Exercise details> Write out exactly the lines of the entries below from the one holding "This screenshot has width=609, height=449." to the one holding "This screenshot has height=503, width=894.", inclusive, and leave out all other lines.

Records provided>
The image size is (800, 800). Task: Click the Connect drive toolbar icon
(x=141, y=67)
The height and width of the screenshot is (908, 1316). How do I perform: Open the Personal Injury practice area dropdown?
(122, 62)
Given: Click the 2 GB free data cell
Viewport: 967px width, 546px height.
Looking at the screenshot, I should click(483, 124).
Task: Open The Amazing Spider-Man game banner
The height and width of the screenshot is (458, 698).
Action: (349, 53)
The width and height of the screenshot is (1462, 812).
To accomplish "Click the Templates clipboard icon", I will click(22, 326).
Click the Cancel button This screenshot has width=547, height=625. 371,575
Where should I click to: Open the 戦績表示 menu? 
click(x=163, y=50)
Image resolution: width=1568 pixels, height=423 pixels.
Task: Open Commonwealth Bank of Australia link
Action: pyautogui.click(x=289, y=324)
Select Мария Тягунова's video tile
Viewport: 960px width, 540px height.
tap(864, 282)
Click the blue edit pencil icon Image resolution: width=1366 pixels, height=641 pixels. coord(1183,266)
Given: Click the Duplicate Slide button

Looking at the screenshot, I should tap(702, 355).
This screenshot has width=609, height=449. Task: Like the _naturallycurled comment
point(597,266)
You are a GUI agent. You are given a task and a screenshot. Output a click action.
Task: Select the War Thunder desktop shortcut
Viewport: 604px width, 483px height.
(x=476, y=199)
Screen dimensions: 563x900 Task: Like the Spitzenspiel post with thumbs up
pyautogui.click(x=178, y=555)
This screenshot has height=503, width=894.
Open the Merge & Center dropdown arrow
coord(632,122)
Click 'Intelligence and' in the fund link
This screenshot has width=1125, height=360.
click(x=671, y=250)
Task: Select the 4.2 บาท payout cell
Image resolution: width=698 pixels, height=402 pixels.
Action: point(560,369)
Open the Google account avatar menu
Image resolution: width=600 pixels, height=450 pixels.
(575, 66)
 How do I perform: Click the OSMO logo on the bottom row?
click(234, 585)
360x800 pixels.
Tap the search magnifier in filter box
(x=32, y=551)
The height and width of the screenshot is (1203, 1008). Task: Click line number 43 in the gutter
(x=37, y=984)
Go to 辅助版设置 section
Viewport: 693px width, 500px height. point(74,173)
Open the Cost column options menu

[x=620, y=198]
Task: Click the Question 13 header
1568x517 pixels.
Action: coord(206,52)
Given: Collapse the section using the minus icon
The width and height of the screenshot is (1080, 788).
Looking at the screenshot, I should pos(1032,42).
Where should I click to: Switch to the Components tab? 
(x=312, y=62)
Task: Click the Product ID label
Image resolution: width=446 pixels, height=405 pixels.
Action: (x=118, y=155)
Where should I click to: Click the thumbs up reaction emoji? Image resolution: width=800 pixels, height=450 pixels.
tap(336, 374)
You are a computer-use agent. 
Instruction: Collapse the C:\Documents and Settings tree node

Answer to this exercise>
This screenshot has width=609, height=449. Task: Like the _naturallycurled comment
point(597,266)
You are a GUI agent. You are given a task and a screenshot. Output a click action.
Task: Select the War Thunder desktop shortcut
Viewport: 604px width, 483px height.
(x=476, y=199)
Screen dimensions: 563x900 Task: Like the Spitzenspiel post with thumbs up
pyautogui.click(x=178, y=555)
This screenshot has height=503, width=894.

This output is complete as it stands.